House passes medical marijuana bill while Senate bill still awaits vote

Published March 4, 2016

After legislators offered numerous testimonials about terminally ill friends and family members, the Florida House voted 99-16 Thursday to approve a bill that will allow terminally ill patients to obtain full-strength medical marijuana, dramatically expanding the potential number of patients that can legally obtain cannabis in Florida

The bill, HB 307, also tightens the regulations for the manufacture of non-euphoric cannabis under the 2014 law. That law allows patients with seizure disorders, such as intractable epilepsy, and cancer to have access to low-THC cannabis. It authorizes one grower in each of five regions of the state to grow, manufacture and dispense the low-THC product.

The latest bill attempts to build on that law, which has been delayed in getting the product to patients because of regulatory delays and lawsuits. The 2014 law intended to have doctors subscribe low-THC products for patients more than a year ago.

Meanwhile, a Senate companion measure, SB 460, was on the Senate's calendar Thursday but with nearly 30 amendments could get bogged down. Senate President Andy Gardiner said he hopes to take it up for a debate on Friday.

Both the House and Senate bills offer the opportunity to allow more licenses for nurseries that would be able to grow and distribute the non-euphoric types of cannabis.

Rep.

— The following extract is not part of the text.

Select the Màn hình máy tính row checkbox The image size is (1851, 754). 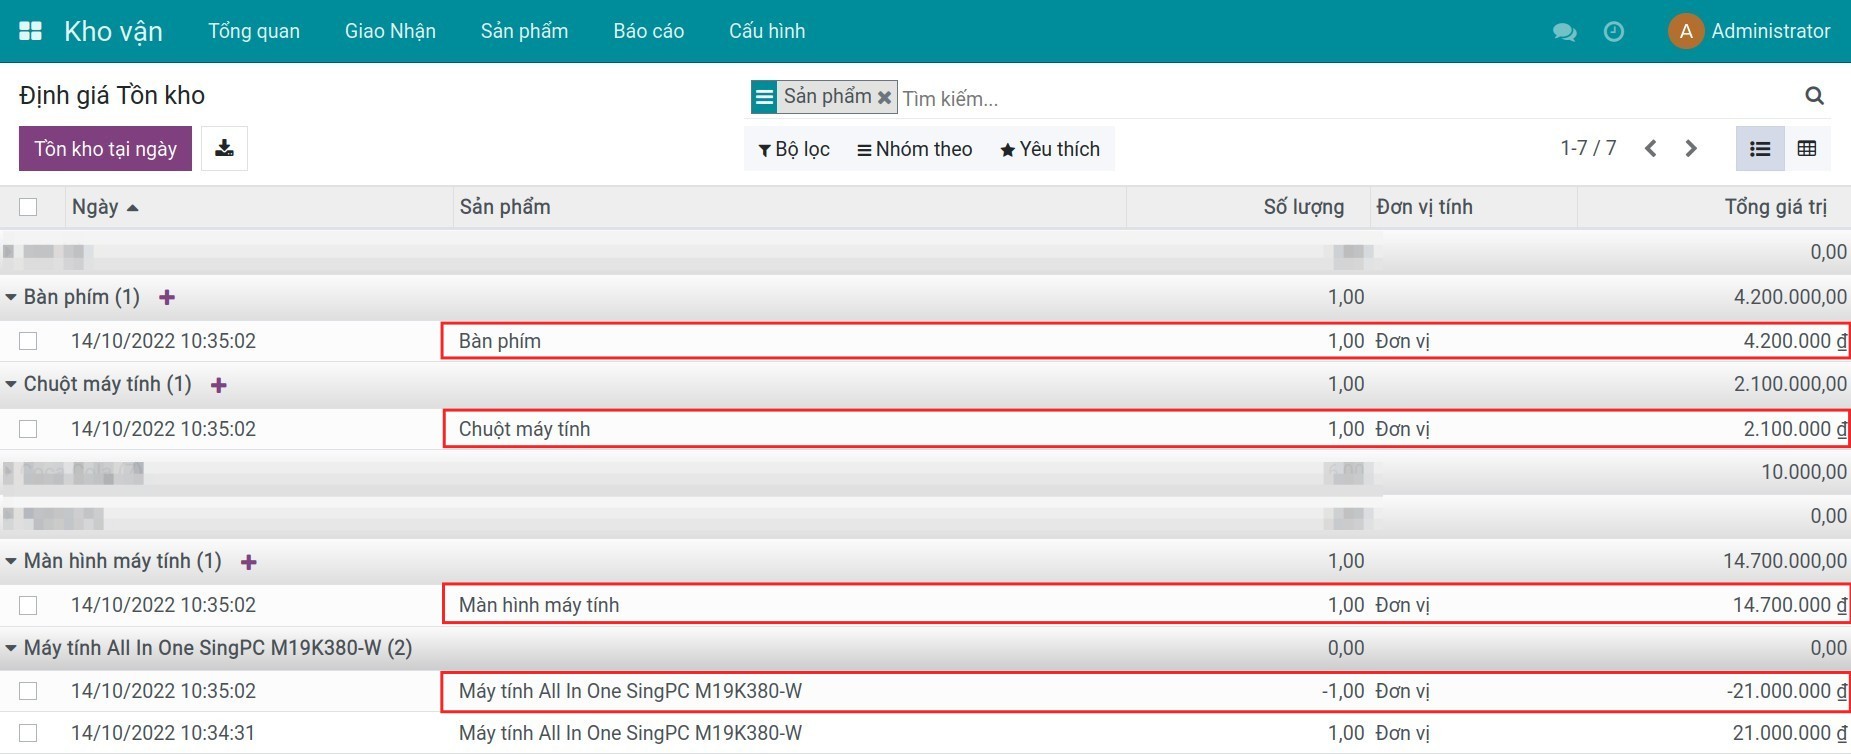(x=28, y=605)
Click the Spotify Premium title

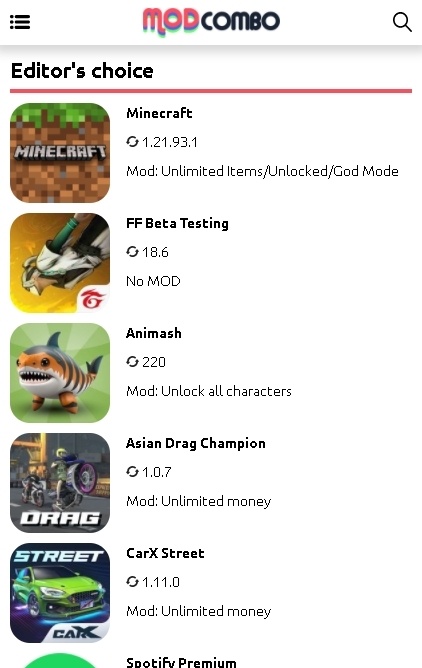(181, 662)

Gayle Harrell, R-Stuart, said she was torn by the bill and disagreed with the premise that this was "medical marijuana" because it fails to meet the review standards needed to establish safe and effective medicine, but she still voted for the bill.

Rep. Hazelle Rogers, D-Lauderhill, also supported the bill but complained about the fact that the current law allows only five farmers to qualify to grow the marijuana while many others, including black farmers, did not qualify for the requirement they be in continuous operation for the past 40 years.

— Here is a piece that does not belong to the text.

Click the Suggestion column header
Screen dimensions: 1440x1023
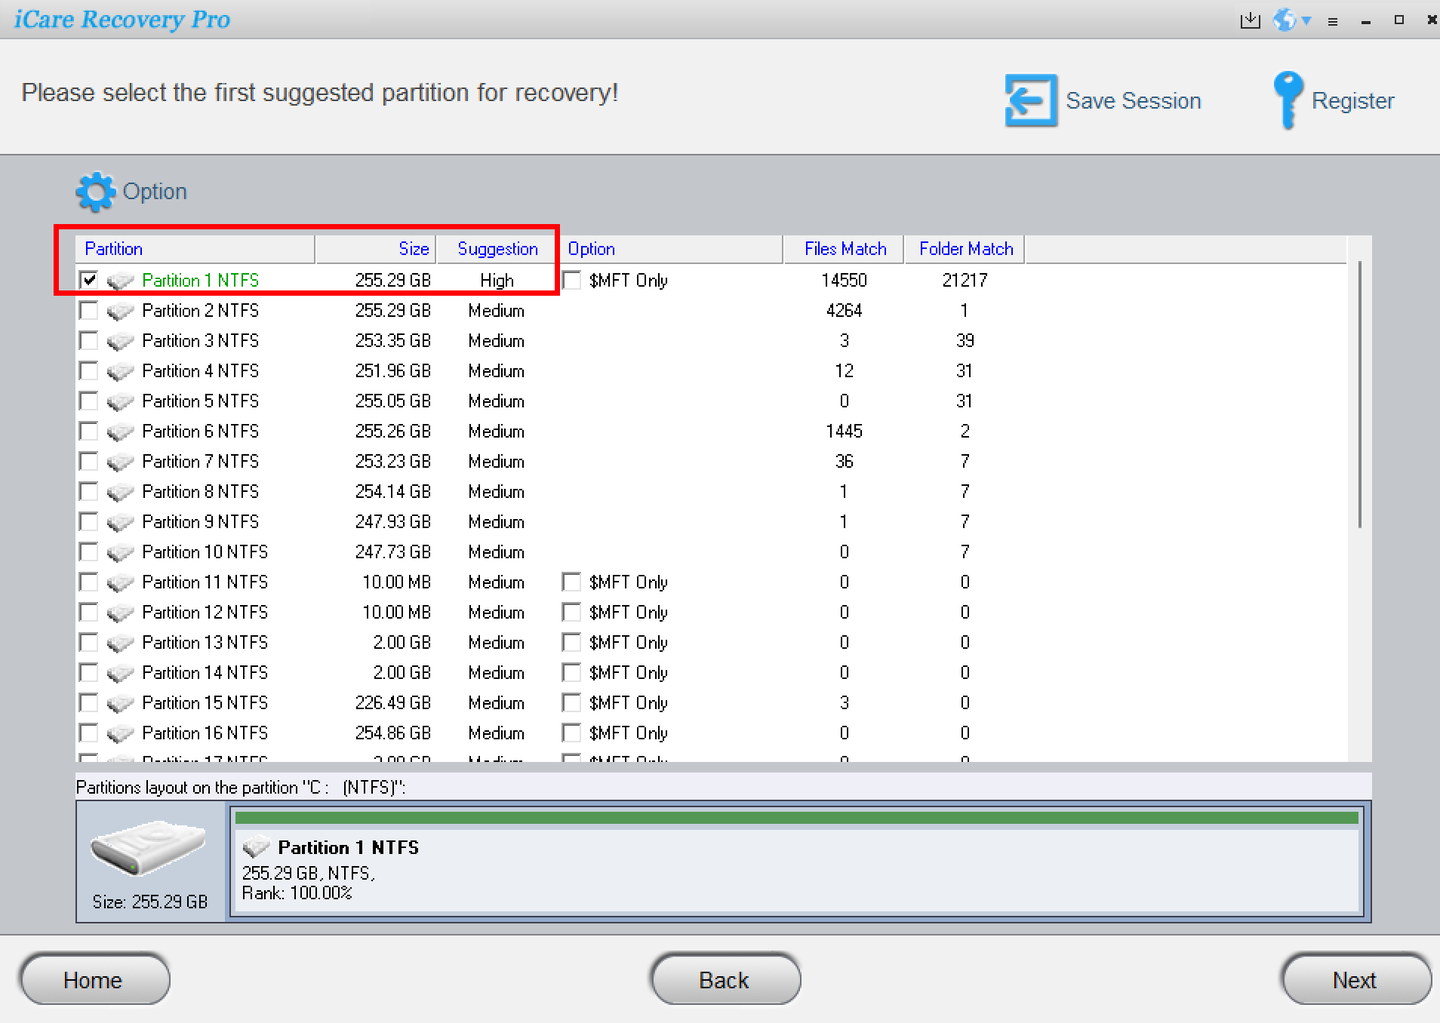[x=496, y=248]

"When we are picking winners and losers in businesses, we are not being fair and this legislature needs to be fair,'' Rogers said.

Rep. Debbie Mayfield, R-Vero Beach, whose husband died of cancer, urged lawmakers not to vote against the bill because it is not perfect.

"We have people out there dying and we have people out there suffering,'' she said. She commended the families of patients suffering from epilepsy for their courage to tell their stories to lawmakers and noted that some lawmakers complained that it was too emotional for them.

"Sometimes it takes that emotion for us to get off our butts and do something," she said.

Rep. Katie Edwards, D-Plantation, got teary-eyed and said the value of the bill is to bring some relief the terminally ill. noted that she has "lost too many friends to cancer in this process who have said, why not me,'' she said.

She said that too much of the debate and the subsequent regulatory fight has focused on "who gets to grow, who gets to make money, who gets to invest,'' she said. "The hell with them. Who gets to benefit? That's where our efforts and focus need to be."